▶ **Goal**: Express every line of the records below as a JSON list of strings, one string per line, skipping blank lines and leaving out the pictures.

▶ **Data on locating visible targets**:
***

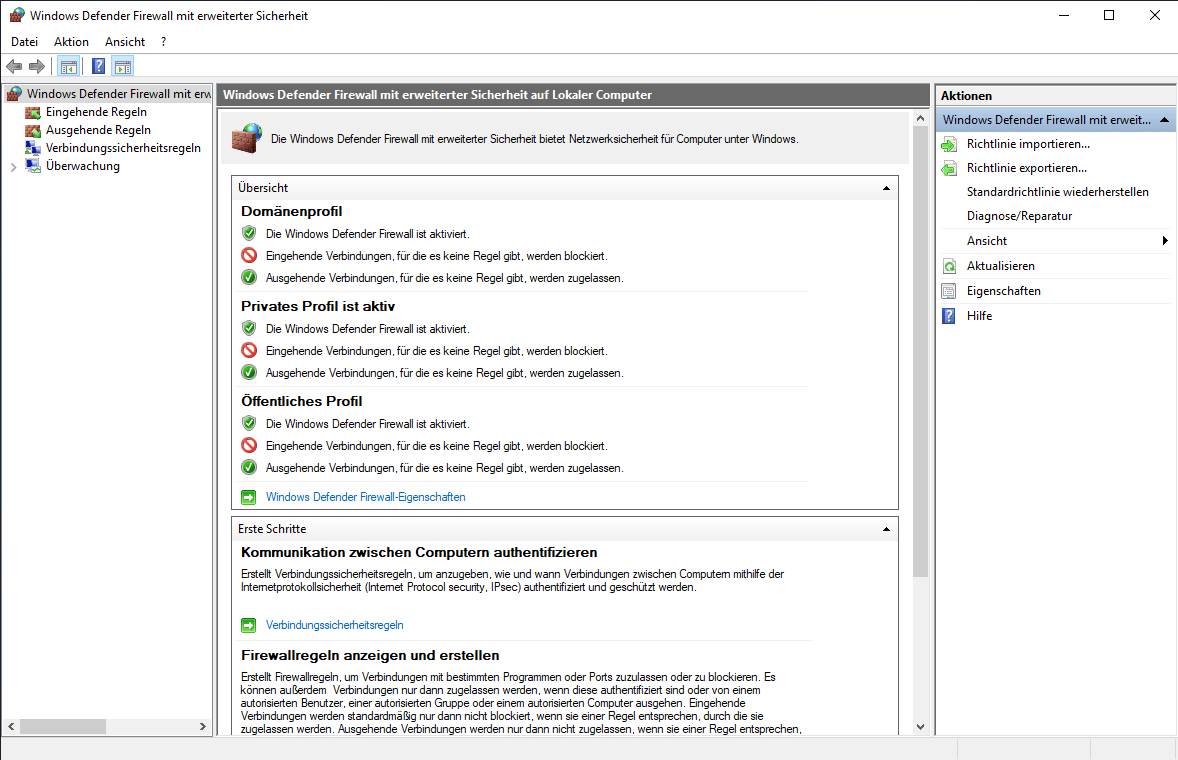The width and height of the screenshot is (1178, 760).
Task: Toggle the console tree pane toolbar icon
Action: [68, 67]
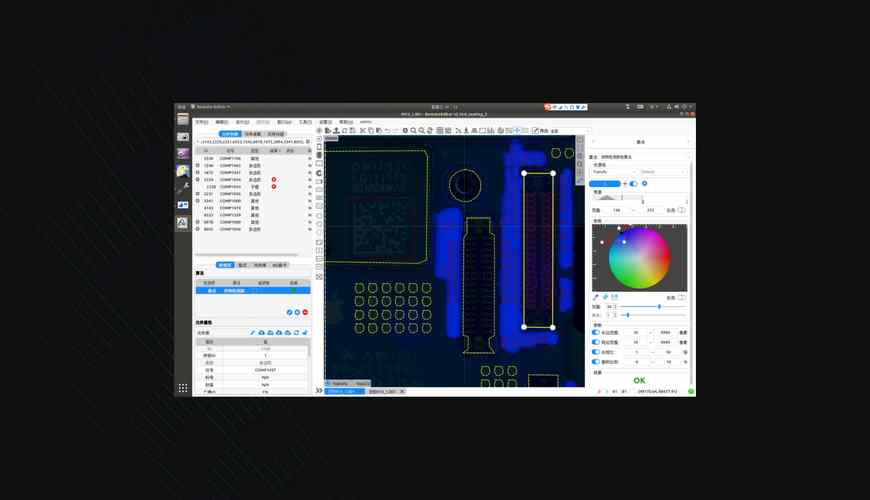Click the red delete icon under algorithm list
Image resolution: width=870 pixels, height=500 pixels.
pos(305,312)
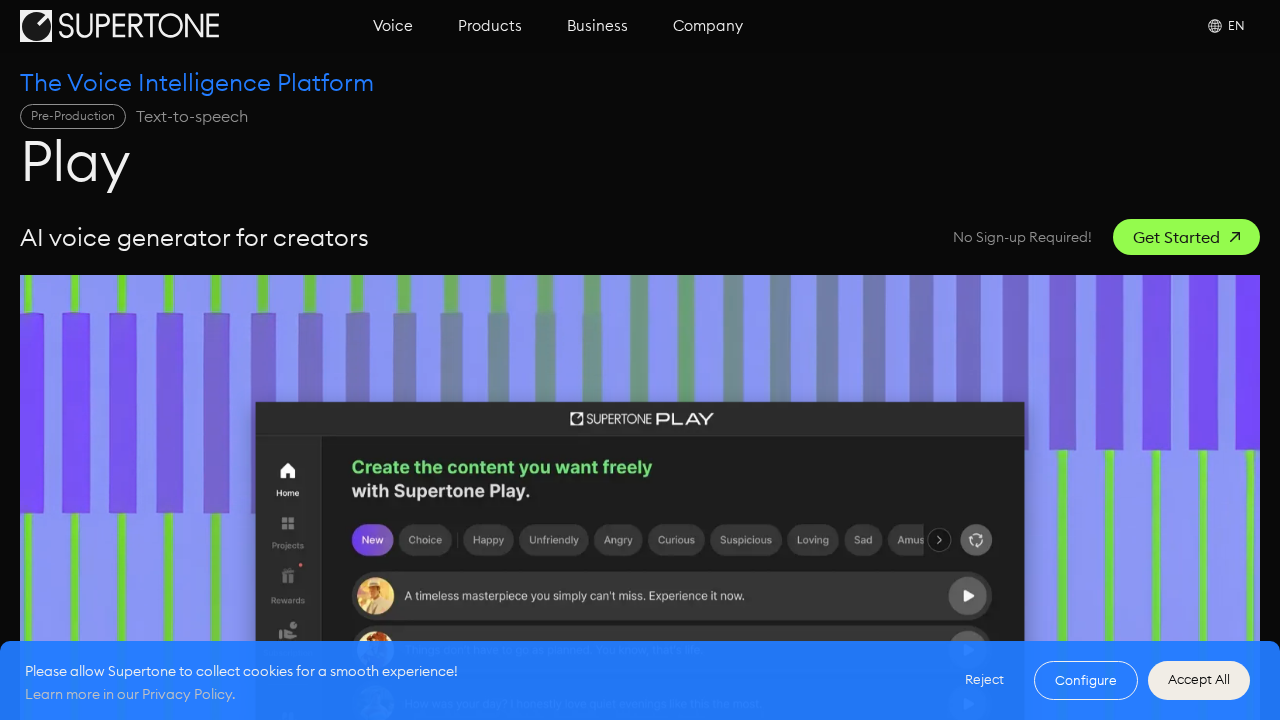
Task: Toggle the Unfriendly emotion filter
Action: point(553,540)
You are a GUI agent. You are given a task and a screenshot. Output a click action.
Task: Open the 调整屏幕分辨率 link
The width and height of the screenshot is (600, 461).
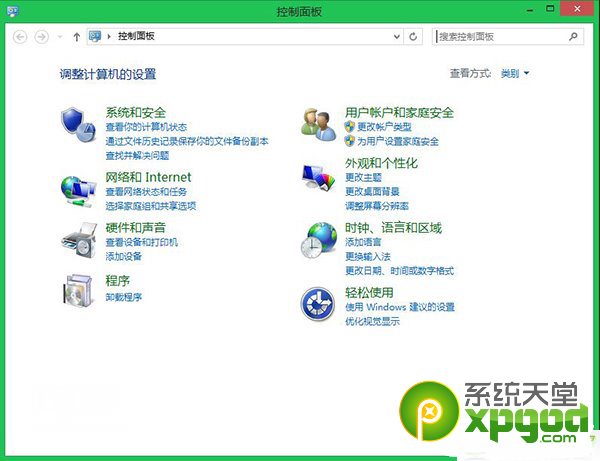tap(375, 205)
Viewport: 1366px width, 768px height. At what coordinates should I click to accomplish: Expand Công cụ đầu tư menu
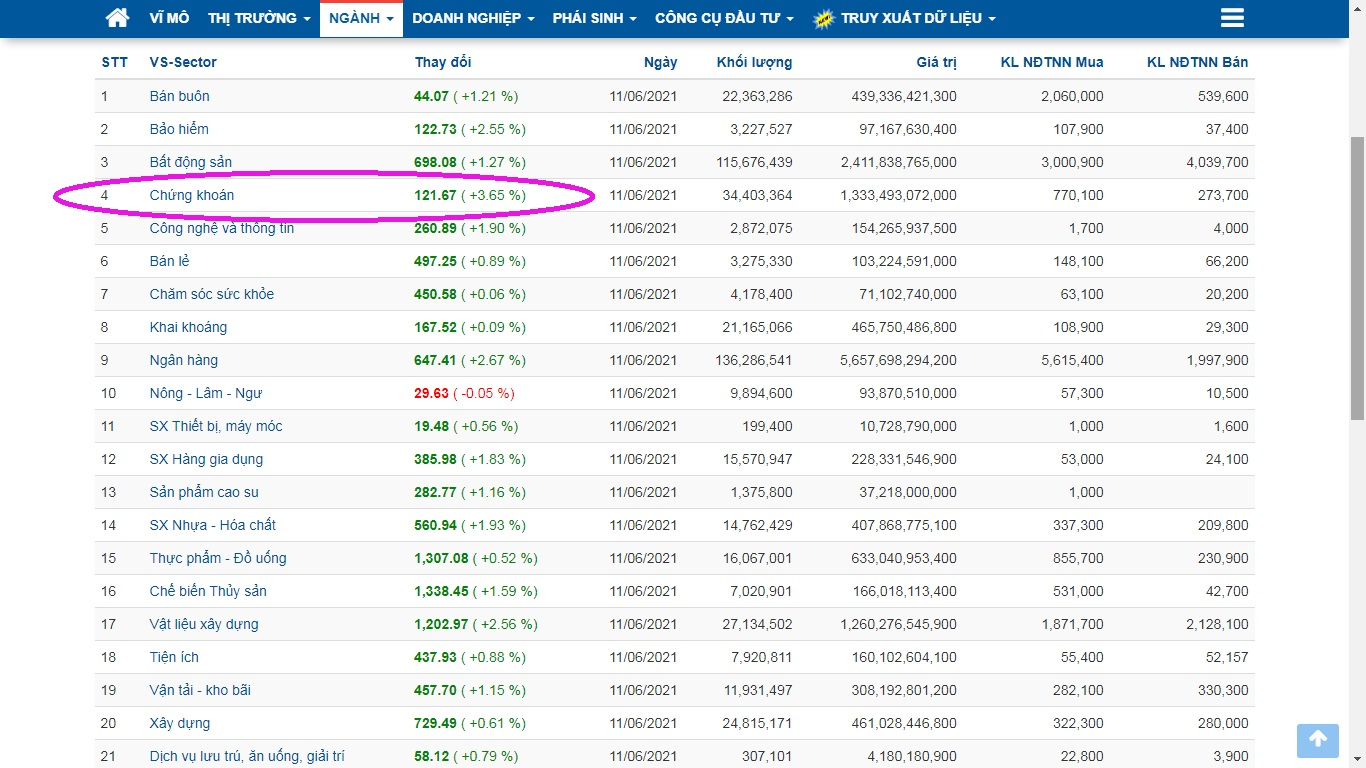click(x=724, y=18)
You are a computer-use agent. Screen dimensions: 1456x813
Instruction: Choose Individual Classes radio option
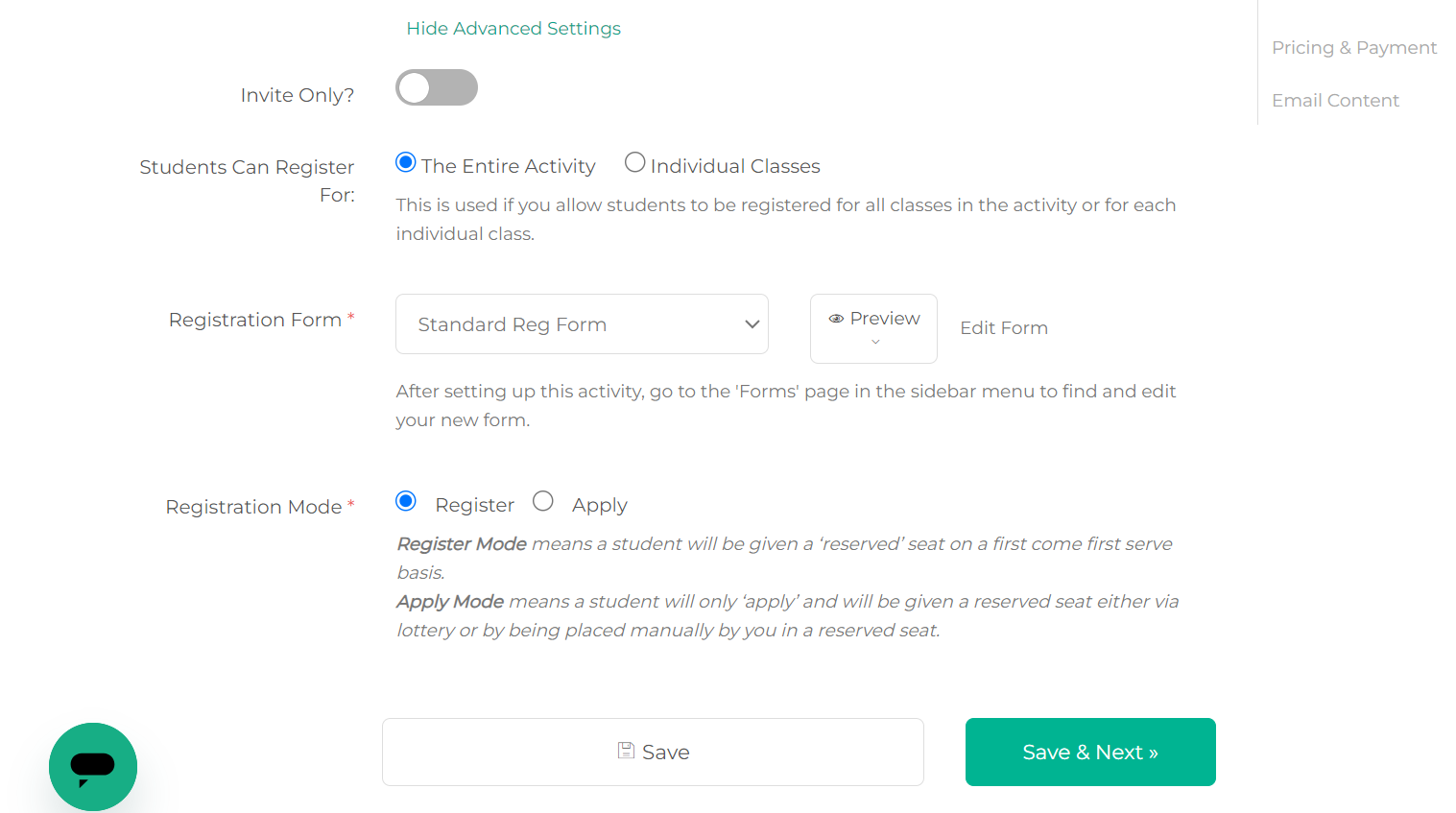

***

▶ **Result**:
[
  "The width and height of the screenshot is (1178, 760).",
  "Task: Toggle the console tree pane toolbar icon",
  "Action: [68, 67]",
  "Click the red delete icon under algorithm list",
  "Image resolution: width=870 pixels, height=500 pixels.",
  "pos(305,312)",
  "Task: Toggle the Unfriendly emotion filter",
  "Action: point(553,540)",
  "You are a GUI agent. You are given a task and a screenshot. Output a click action.",
  "Task: Open the 调整屏幕分辨率 link",
  "The width and height of the screenshot is (600, 461).",
  "tap(375, 205)",
  "Viewport: 1366px width, 768px height. At what coordinates should I click to accomplish: Expand Công cụ đầu tư menu",
  "click(x=724, y=18)",
  "You are a computer-use agent. Screen dimensions: 1456x813",
  "Instruction: Choose Individual Classes radio option"
]